Аделаида Герцык - Из круга женского: Стихотворения, эссе
Она улыбается мне, но говорит устало: «И все-таки старость есть умиранье. И когда еще жива в душе память и тоска о сильном и ярком, а догорел самый огонь жизни, то…» — она умолкает.
Я почти плачу от неумения доказать, заразить своей верой.
«Ах, это не так! Это „сильное и яркое“, о чем ты сказала, ведь оно уж было, и теперь нужно другое! Пойми, что не ты стареешь, не душа твоя, а только разные миги, радости, желания; они, как цветы, осыпаются и сменяются другими… Ну вот миг, когда хочется влюбленности, при луне выбежать к гимназисту на свидание, или честолюбие, или даже боль личная, — это отмирает, а не ты!»
Говорю, как будто легко уж оттого, что не станет «страха старости», этого отравляющего, стерегущего нас чувства.
«Да, но уж в Италию тогда не собраться…» — говорит она, зная мою мечту.
«И это хорошо! Станет легче, когда погаснет горячка путешествий. Ну, разве тебе не хочется, чтобы все стало окончательнее, ближе к правде? Весело становится, проще — я на себе уже чувствую это. Отпадает любовь к изощренному, начинаешь ценить самые простые вещи: жалость, например, больше, чем остроумие, самую простую жалость, как у народа, как у детей…».
Она не склоняется на мои убеждения, но острота жала утишена, разговорена, и, радуясь, что для нас еще не совсем наступила эта ясность и простота старости, мы идем на выставку модного скульптора, изгибами тел своих говорящего о муках неутоленного духа.

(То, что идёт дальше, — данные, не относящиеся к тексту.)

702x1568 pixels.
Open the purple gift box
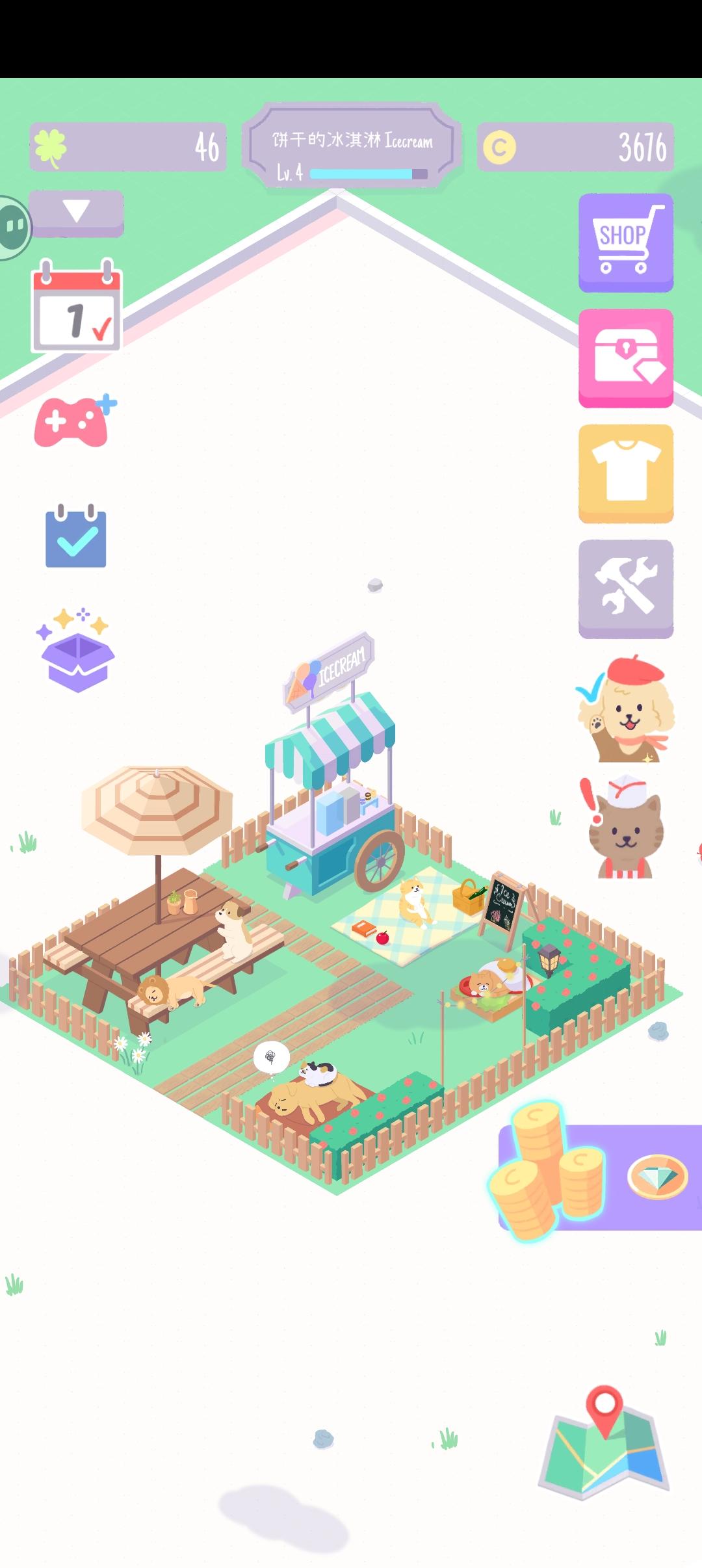(76, 651)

* * *Бывают дни, когда все кажется тяжелым и безрадостным; дети — некрасивы и неумны, небо — безнадежно серо; все предметы выражают безразличие и тоску, — и безысходным кажется бремя жизни.

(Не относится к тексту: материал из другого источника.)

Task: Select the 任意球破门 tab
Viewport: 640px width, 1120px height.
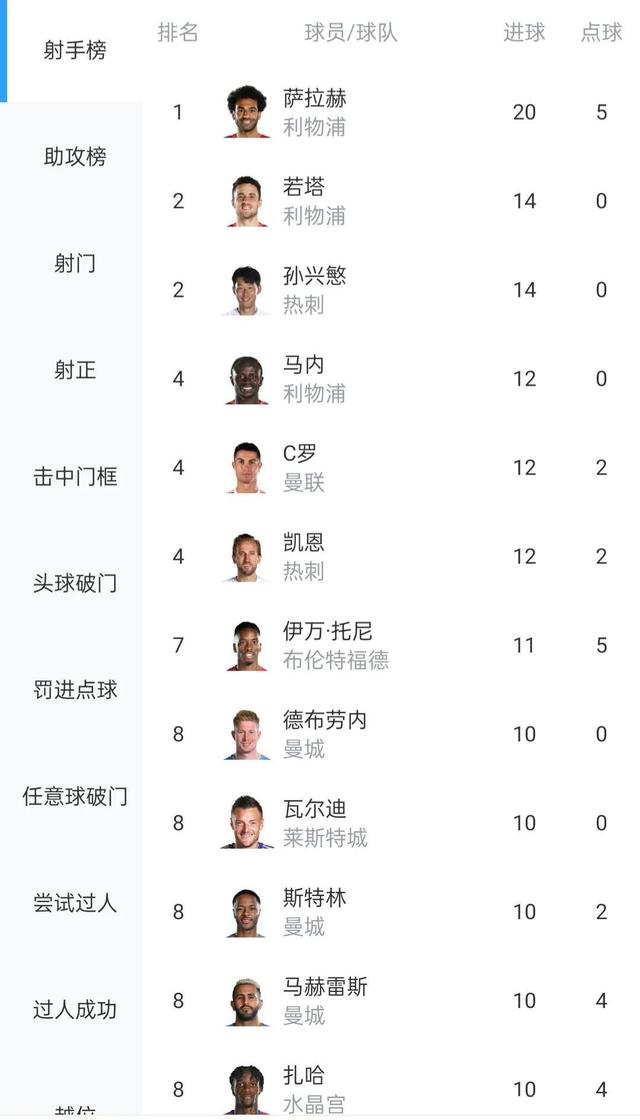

Я ходила по влажной осенней дороге от дома до ворот и назад. Останавливалась на миг, глядя на уводящую к скучной, серой деревне дорогу и тихо возвращалась. Тяжело давил грудь сырой воздух, пропитанный запахом гниющих листьев, и нелюбовным, укоряющим взглядом смотрела я на мокрые яблоки и обвислые ивы. Из деревни, к усадьбе, шла маленькая, обвязанная старушонка и заторопившейся походкой показывала, что у нее дело ко мне, задерживала меня. Хотелось сделать вид, что не вижу ее и свернуть в парк, но устыдилась и осталась у ворот, холодно разглядывая и дожидаясь ее.
Подошла, кланяясь. Не такая жалкая, как мне казалось издали, даже строгая и чинная в своей старческой окаменелости, с глубокими морщинами на сером, бескровном лице, опрятно повязанная, степенно держащая руки под толстым платком, надетом на плечи. Худая, с усталостью и заботой на лице, но ясная, чистая, честная старуха.

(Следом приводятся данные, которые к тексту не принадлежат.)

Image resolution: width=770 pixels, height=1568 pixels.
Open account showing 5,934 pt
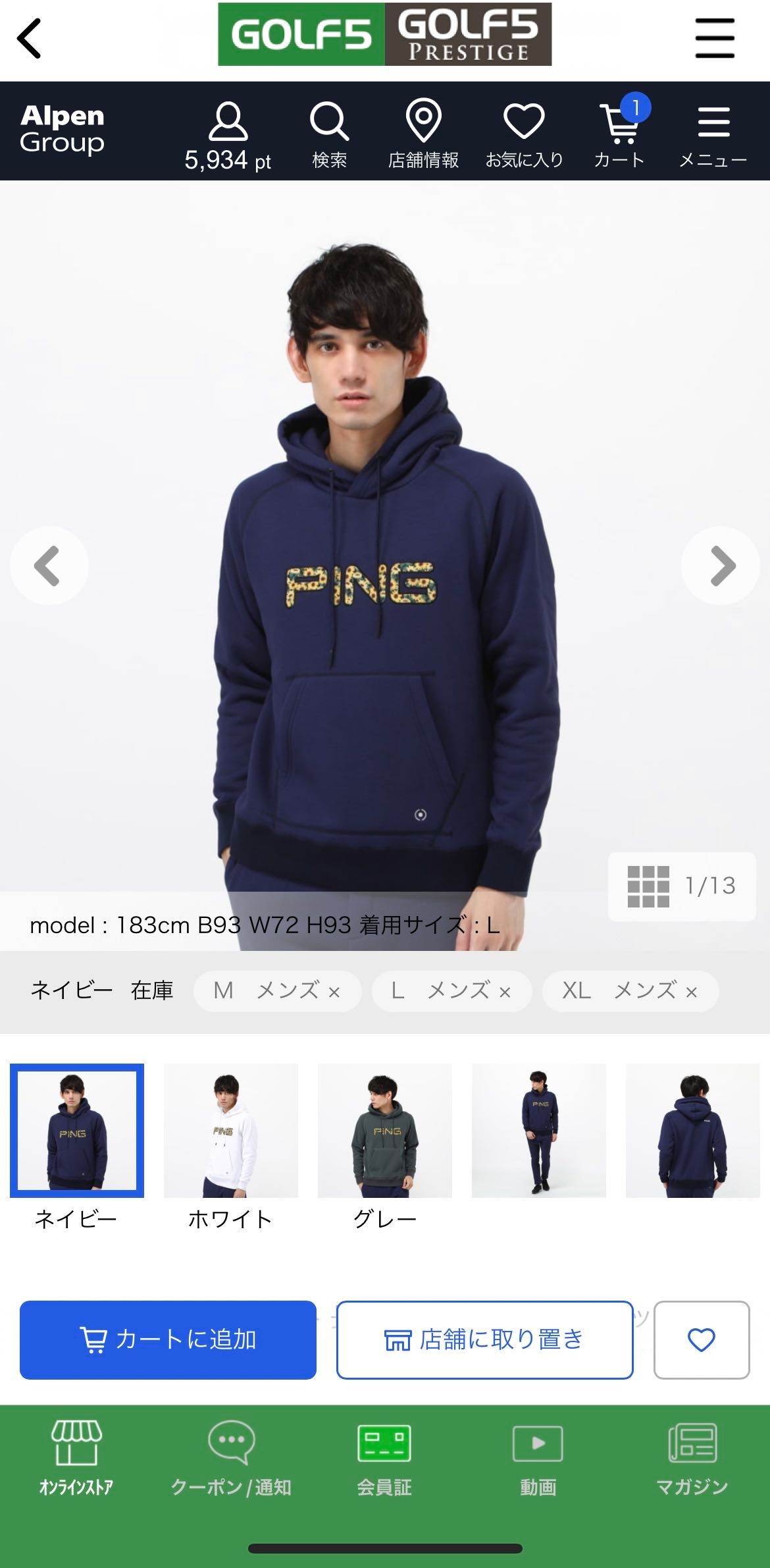[x=228, y=135]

Не сразу вникла в ее слова, смотрела, как лучами разошлись морщинки вокруг глаз, и в них просияли умиление и любовь. Бережно, дрожащей рукой вынула она из-за пазухи письмо.
«С войны? От сына? Тебе еще не читали?»
«Внучок прочитал, да он не горазд. Думала, схожу, попрошу барыню. Из Сукманихи я. Два месяца письма не присылал; говорили, в живых нет».
Она перекрестилась и, как сокровище, доверила мне письмо. И мне, когда я взяла в руки грязный конверт с штемпелем из действующей армии, передалось напряжение и молитвенная любовь, насыщавшая его там, на груди матери. И тоска жизни стала таять, готовая растопиться в жалости к одинокой старухе, к сыну ее, которого, быть может, в эту минуту уже нет в живых. Повела ее к крыльцу. «Сядем здесь. Я тебе прочитаю».
Она садится, прямая, и не спускает глаз с тонкого листа, который я вынимаю и развертываю на коленях.
— «В первых строках моего письма спешу послать нижайший поклон сын ваш Алексей Федотыч и просить вашего родительского благословения навеки нерушимого. Еще кланяюсь супруге нашей Аграфене Андреевне и дяденьке…»
На две страницы растянулся праведный неизбежный ритуал, и медленно разбираю я все имена, взглядом спрашивая ее: так ли? И на ее умиленные, внимательные кивки продолжаю чтение.
И уже в самом конце немного про себя: «Живем слава Богу, пока жив и здоров, боев больших это время не было. А еще Андрея в ногу ранили и лежит в лазарете».
И дальше: «Отпишите мне все про себя, и как стоит рожь? И что корова?»
Складываю медленно письмо — одно из тысячей таких же, — и отдаю его матери, — тихой радостью и утоленностью светятся ее глаза. И, приняв письмо, опять крестится и набожно прячет его. Рассказывает мне о сыне, о внучке. Говорю ей, чтоб ее обнадежить, что война скоро кончится. Но это мало интересует ее — на все воля Божья. И на слова, что Андрей-сосед, Бог даст, поправится, качает головой: где уж там! Чувствую вдруг ту великую упрощенность, в какой застыла ее старческая душа, как последняя капля, повисшая на краю сосуда и готовая упасть на землю. И в капле этой переливается любовь, но уже без страха, без темных основ своих, чистая и благодарная миру за все. Как близко уже то, что не изменится, и в громаде ожиданья как равнодушна душа к земным мелочам!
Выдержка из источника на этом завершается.